**Text extract:**
++++++

Example for Recursive QuickSort Function
C++
// Online C++ compiler to run C++ program online
#include <iostream>
using namespace std;
// Function to swap elements
void swap(int* a, int* b) {
int t = *a;
*a = *b;
*b = t;
}
// This function takes last element as pivot, places the pivot element at its correct
// position in sorted array, and places all smaller (smaller than pivot) to left of
// pivot and all greater elements to right of pivot
int partition (int arr[], int low, int high) {
int pivot = arr[high]; // pivot
int i = (low - 1); // Index of smaller element
for (int j = low; j <= high- 1; j++) {
// If current element is smaller than the pivot
if (arr[j] < pivot) {
i++; // increment index of smaller element
swap(&arr[i], &arr[j]);
}
}
swap(&arr[i + 1], &arr[high]);
return (i + 1);
}
// The main function that implements QuickSort
// arr[] --> Array to be sorted,
// low --> Starting index,
// high --> Ending index
void quickSort(int arr[], int low, int high) {
if (low < high) {
/* pi is partitioning index, arr[p] is now at right place */
int pi = partition(arr, low, high);
// Separately sort elements before
// partition and after partition
quickSort(arr, low, pi - 1);
quickSort(arr, high, pi + 1);
}
}
// Function to print an array
void printArray(int arr[], int size) {
int i;
for (i=0; i < size; i++)
cout << arr[i] << " ";
cout << endl;
}
// Driver code
int main() {
int arr[] = {10, 80, 30, 90, 40, 50, 70};
int n = sizeof(arr)/sizeof(arr[0]);
quickSort(arr, 0, n-1);
cout << "Sorted array: ";
printArray(arr, n);
return 0;
}
You can also try this code with Online C++ Compiler
Output
Sorted array: 10 30 40 50 70 7 80 90
This C++ code outlines the QuickSort algorithm using a recursive method. It starts by selecting the last element as the pivot, then partitions the array around this pivot, and recursively sorts the sub-arrays. The swap function aids in modifying the array elements, ensuring the pivot element is placed correctly and the array is sorted efficiently.
Method 2: QuickSort Using Extra Space
An alternative approach to implementing QuickSort is by using extra space. This method simplifies the partitioning process by eliminating the need for in-place swaps. Here, we create two additional arrays to hold elements less than and greater than the pivot, respectively. After partitioning, these arrays are concatenated with the pivot to form the sorted array. This approach is particularly useful for understanding the partitioning concept without modifying the original array.

++++++

**Data:**
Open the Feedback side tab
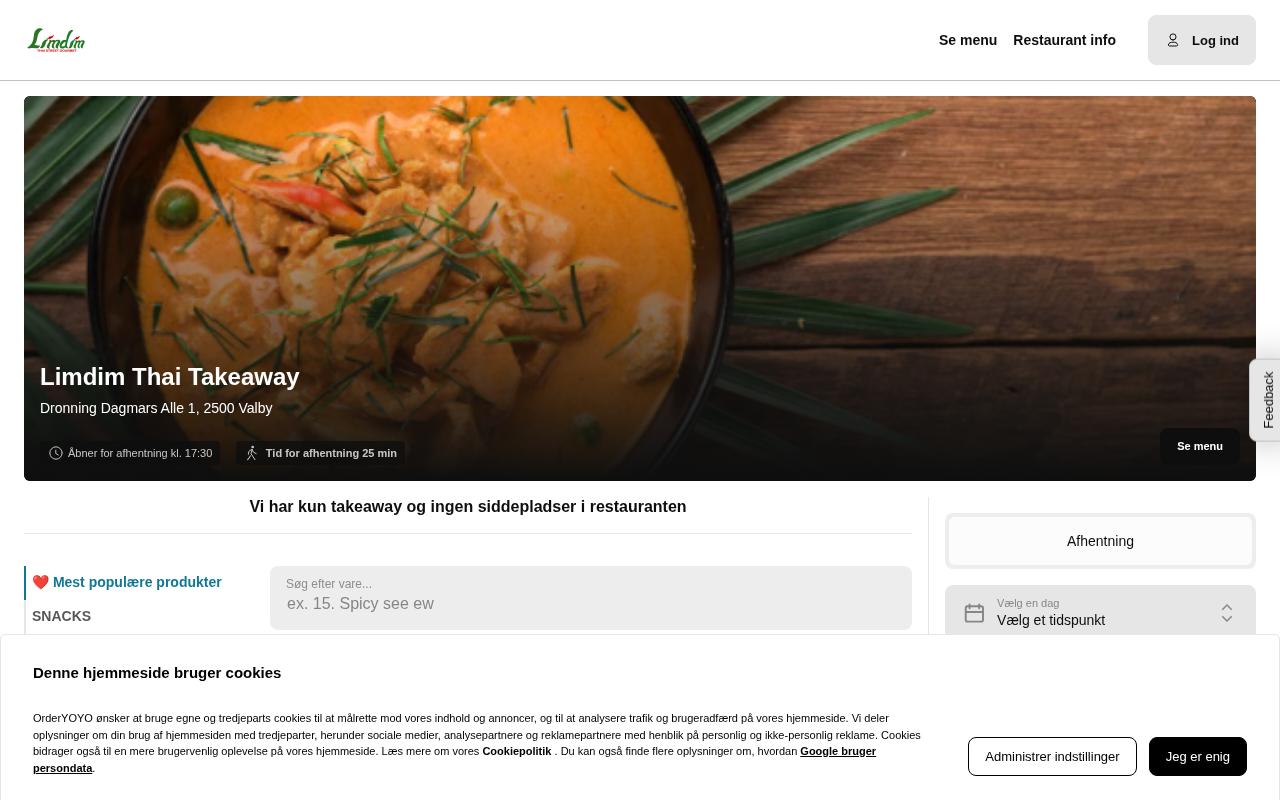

++++++

**Prompt A:** Which functions are defined in the code of the QuickSort text? List all of them.
**Prompt B:** Carry on the QuickSort text from its last sentence.

**Answer A:** swap, partition, quickSort, printArray, main

**Answer B:**
Here's how it works step-by-step:
-
Select the Pivot: Choose a pivot from the array. This example uses the last element as the pivot.
- Partitioning with Extra Arrays: Create two empty arrays:
less: To hold elements less than the pivot.
greater: To hold elements greater than the pivot.
-
Fill the Arrays: Traverse through the array, comparing each element with the pivot. Place each element in the less or greater array based on the comparison.
- Concatenate: Combine the arrays and pivot into a single array where less elements are followed by the pivot and then the greater elements.
C++
#include <iostream>
#include <vector>
using namespace std;
vector<int> quickSortUsingExtraSpace(vector<int> arr) {
if (arr.size() <= 1)
return arr;
int pivot = arr.back(); // using the last element as the pivot
vector<int> less;
vector<int> greater;
// Partitioning process
for (int i = 0; i < arr.size() - 1; i++) {
if (arr[i] < pivot)
less.push_back(arr[i]);
else
greater.push_back(arr[i]);
}
// Recursively sort and concatenate
less = quickSortUsingExtraSpace(less);
greater = quickSortUsingExtraSpace(greater);
// Combining the results
less.push_back(pivot); // add the pivot
less.insert(less.end(), greater.begin(), greater.end());
return less;
}
// Function to print an array
void printArray(const vector<int>& arr) {
for (int num : arr)
cout << num << " ";
cout << endl;
}
// Driver code
int main() {
vector<int> arr = {10, 80, 30, 90, 40, 50, 70};
vector<int> sortedArr = quickSortUsingExtraSpace(arr);
cout << "Sorted array: ";
printArray(sortedArr);
return 0;
}
You can also try this code with Online C++ Compiler
Output
Sorted array: 10 30 40 50 70 80 90
This code demonstrates QuickSort using extra space, which although it uses more memory, can be easier to understand and debug for beginners. By separating elements into distinct arrays, the partitioning becomes visually clearer and less error-prone.
Frequently Asked Questions
Why choose QuickSort over other sorting algorithms?
QuickSort is often faster than other sorting algorithms like bubble sort and insertion sort, especially for large datasets, due to its ability to partition data and sort in a divide-and-conquer manner.
Is QuickSort stable?
No, QuickSort is not a stable sorting algorithm by default. Stability in sorting algorithms means that identical elements retain their relative order after sorting, which QuickSort does not guarantee.
How does the choice of pivot affect QuickSort's performance?
The choice of pivot significantly impacts QuickSort's efficiency. A bad pivot choice, like always choosing the first element when the array is already sorted, can lead to the worst-case performance (O(n^2)). Ideally, a pivot should divide the array into two equal parts, which is why some implementations pick it randomly or use the median-of-three method to optimize performance.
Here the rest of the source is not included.